Tattoos make a statement of their own. Once viewed as a sign of rebellion, tattoos are now considered an expression of art. Nevertheless, they are not for the weak-hearted – needles are not everyone’s cup of tea, right? However, regardless of whether you have a tattoo or not, you will most likely be interested to know more about someone who does. One of the best things about tattoos is – they tell a lot about the wearer by the kind of tattoos that they sport. Just like clothes, only in a more detailed way.

The London Games was not devoid of this form of art either as more than one athlete chose to wear their, well, “resolve” on their sleeves. From unimaginative and standard tattoos of Olympic rings to really elaborate artwork, tattoos became an intrinsic part of the Games. British cyclist Victoria Pendleton has the words – ‘Today is the greatest day I’ve ever known” innovatively inked on her wrist. She plans to retire from the sport after the London Olympics 2012. Sprint Athlete James Ellington’s torso is a canvas showcasing the art with references to the spirit of victory on his arms and back. Too bad he finished in the sixth place in the heats.

What caught the imagination of the fans was star volleyball player Misty May-Treanor’s tattoo on her lower back that was more prominent on the court than the ball. The mystery surrounding her tattoo gave rise to many stories until she dispersed them all with the truth about her tat on the back. It turned out to be number five – the jersey number she played with at Cal State Long Beach very long ago. Could there be a better homage than this?

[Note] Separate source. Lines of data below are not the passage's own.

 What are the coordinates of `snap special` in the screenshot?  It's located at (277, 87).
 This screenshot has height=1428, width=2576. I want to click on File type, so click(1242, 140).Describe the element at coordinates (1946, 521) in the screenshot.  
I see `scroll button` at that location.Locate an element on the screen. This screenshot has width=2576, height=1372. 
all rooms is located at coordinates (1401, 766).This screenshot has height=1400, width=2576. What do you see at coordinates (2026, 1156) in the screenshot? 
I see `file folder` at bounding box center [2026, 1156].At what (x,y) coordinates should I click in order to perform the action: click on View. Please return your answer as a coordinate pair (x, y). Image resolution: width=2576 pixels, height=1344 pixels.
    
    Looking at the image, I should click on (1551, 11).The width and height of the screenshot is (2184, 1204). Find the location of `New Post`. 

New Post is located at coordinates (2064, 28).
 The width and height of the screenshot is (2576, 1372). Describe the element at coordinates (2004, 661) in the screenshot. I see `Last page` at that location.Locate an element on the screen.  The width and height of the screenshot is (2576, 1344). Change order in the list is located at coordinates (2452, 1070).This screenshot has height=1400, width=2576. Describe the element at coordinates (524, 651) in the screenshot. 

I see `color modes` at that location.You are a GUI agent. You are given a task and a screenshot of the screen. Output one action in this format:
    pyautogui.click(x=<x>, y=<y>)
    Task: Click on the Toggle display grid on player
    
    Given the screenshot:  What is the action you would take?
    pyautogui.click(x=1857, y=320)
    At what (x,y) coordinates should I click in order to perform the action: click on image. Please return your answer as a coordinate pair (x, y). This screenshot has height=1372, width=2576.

Anastasia Davydova, synchronized swimmer from Russia loves butterflies or so it would seem from the tattoo of the colourful critters flying across her back. And if you thought only athletes painted ink on their bodies, you probably missed Watership Down’s Olympic rings permanently marked on its hind legs. Wondering who or what Watership Down is? To enlighten you, Watership Down was an equestrian participant and the much loved horse of Louis Lyons from Ireland.

“What I deserve, I earn” – these inspiring words could be read on British gymnast Louis Smith. Quite rightly so, he earned the bronze medal on the pummel horse event. Attaboy! On the other side of the Games, champion archer Natalia Valeeva’s lucky archer tattoo on the lower leg could not secure her a win in these Games.

Whether tattoos are a lucky charm or a statement, athletes and fans seem to love them equally. Interesting, spectacular and appealing, tattoos on our favourite Olympians has brought forth the once considered taboo body art into the limelight as legitimate, fun or even serious business. Kudos to the brave hearts who have managed to inspire several generations with their performance in the field of sports and off it with fashion trends that are sure to remain etched on our minds for years to come.